ЗАДАНИЕ:
Как, согласно фрагменту о русском космизме, назывался будущий преображенный порядок бытия у Вернадского?

ФРАГМЕНТ ДОКУМЕНТА:
────
Русский космизм в обеих своих ветвях — активно-христианской (Федоров, Вл. Соловьев, С. Булгаков, Н. Бердяев, П. Флоренский, А. Горский, Н. Сетницкий) и натурфилософской, естественно-научной (В. Одоевский, А. Сухово-Кобылин, Н. Умов, К. Циолковский, В. Вернадский, А. Чижевский, В. Муравьев) стоит на идее активной эволюции. Основываясь на безусловном эмпирическом факте цефализации, т.е. неуклонного роста головного мозга, усложнения и утончения нервной системы в ходе эволюции живых существ, приводящей к созданию человека, русские космисты делают вывод, что на человеке эта внутренняя закономерность эволюции, намекающая на некий ее идеальный телеологический импульс, не останавливается. Эволюция (или, если хотите, замысел Божий о мире и своем венце творения) выдвигает человека, наделенного разумом, уже не как страдательно-пассивного, а как сознательно-творческого агента своего дальнейшего разворачивания — и не только в уже взятом ею векторе все большего развития духа в лоне материи, но и все большего управления духом материи. Этап сознательно-активной эволюции, диктуемый требованиями разума, причем "разума верующего" (используя выражение славянофилов), разума сердечного, направляемый активно-христианским идеалом, призван вести к преображенному состоянию природы человека, ныне существа еще смертного, промежуточного, кризисного, и природы мира, отданного стихиям разрушения и энтропии. Этот будущий преображенный порядок бытия получил различные названия: у Федорова — регуляции природы, психократии, у Вернадского — ноосферы, у религиозных мыслителей — Царствия Божьего, Царствия Небесного.
────
УЧЕБНЫЙ МАТЕРИАЛ:
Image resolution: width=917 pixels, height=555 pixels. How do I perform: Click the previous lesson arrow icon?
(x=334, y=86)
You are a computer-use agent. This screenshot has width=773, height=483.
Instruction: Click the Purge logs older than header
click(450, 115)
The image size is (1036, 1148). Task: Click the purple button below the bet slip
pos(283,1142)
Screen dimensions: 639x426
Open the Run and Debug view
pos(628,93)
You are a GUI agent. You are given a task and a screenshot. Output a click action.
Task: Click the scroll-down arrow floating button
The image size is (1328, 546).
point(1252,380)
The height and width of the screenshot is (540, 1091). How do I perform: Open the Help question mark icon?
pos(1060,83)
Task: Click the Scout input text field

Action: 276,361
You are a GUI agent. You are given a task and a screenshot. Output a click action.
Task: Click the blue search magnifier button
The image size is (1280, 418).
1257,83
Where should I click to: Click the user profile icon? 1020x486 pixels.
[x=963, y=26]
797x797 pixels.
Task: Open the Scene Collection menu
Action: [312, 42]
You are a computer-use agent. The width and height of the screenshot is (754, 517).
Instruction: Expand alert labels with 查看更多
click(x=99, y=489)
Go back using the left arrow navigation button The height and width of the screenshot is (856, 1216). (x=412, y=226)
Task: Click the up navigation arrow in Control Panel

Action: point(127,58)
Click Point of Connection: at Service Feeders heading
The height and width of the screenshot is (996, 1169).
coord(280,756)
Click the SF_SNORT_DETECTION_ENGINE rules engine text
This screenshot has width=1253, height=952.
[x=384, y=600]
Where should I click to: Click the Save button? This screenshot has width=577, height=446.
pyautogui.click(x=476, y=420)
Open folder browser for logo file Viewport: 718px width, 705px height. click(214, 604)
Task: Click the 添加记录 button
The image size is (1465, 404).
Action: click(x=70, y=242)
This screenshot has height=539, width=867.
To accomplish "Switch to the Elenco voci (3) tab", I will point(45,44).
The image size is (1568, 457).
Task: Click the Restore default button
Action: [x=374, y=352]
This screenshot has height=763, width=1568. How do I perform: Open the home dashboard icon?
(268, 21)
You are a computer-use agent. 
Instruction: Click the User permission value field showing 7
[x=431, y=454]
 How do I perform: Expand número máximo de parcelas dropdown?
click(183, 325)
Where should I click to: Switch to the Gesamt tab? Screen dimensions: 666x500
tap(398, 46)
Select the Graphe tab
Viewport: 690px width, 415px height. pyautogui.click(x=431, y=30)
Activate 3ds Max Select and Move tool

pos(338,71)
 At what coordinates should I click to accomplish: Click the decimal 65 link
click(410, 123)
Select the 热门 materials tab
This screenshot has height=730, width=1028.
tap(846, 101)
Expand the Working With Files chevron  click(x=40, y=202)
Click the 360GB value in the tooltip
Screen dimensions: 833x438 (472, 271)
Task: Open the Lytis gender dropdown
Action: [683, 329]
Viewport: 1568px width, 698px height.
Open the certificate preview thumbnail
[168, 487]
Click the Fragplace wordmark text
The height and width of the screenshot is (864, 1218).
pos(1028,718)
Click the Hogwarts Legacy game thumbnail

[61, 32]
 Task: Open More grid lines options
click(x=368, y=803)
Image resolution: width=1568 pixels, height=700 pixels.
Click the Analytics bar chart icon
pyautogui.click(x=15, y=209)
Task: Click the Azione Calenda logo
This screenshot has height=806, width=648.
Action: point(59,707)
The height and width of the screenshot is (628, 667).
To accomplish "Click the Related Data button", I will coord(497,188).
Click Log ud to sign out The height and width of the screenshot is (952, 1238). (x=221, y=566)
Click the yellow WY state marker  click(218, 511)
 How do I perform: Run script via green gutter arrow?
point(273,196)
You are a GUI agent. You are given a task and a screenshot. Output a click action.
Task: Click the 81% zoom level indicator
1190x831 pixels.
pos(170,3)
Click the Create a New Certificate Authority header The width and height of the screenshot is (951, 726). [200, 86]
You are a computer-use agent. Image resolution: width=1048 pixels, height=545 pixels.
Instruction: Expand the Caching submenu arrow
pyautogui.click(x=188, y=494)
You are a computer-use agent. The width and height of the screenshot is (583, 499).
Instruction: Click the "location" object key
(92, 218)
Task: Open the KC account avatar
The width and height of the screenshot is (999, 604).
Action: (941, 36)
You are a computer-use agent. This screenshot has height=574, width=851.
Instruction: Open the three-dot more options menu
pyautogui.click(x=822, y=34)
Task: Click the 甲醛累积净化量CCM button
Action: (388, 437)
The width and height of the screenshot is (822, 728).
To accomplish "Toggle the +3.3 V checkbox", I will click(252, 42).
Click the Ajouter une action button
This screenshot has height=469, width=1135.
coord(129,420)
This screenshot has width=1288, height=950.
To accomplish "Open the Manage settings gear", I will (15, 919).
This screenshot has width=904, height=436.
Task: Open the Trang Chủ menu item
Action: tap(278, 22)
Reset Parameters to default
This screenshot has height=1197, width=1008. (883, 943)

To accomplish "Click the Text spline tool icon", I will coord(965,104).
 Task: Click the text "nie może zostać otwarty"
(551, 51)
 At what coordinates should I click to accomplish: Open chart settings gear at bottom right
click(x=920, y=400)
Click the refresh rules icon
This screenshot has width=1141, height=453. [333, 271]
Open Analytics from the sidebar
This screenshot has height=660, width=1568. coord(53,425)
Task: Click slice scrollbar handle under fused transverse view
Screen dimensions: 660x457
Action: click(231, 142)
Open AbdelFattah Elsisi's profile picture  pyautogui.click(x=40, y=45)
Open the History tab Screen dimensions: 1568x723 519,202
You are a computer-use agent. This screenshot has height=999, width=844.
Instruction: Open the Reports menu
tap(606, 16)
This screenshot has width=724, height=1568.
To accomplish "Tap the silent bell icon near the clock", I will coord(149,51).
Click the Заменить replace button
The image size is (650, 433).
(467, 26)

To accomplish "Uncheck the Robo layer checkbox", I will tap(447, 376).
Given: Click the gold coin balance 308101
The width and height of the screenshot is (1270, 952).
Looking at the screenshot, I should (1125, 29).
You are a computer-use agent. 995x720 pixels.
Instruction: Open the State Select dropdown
────
ВЫПОЛНЕННОЕ ЗАДАНИЕ:
Ноосфера.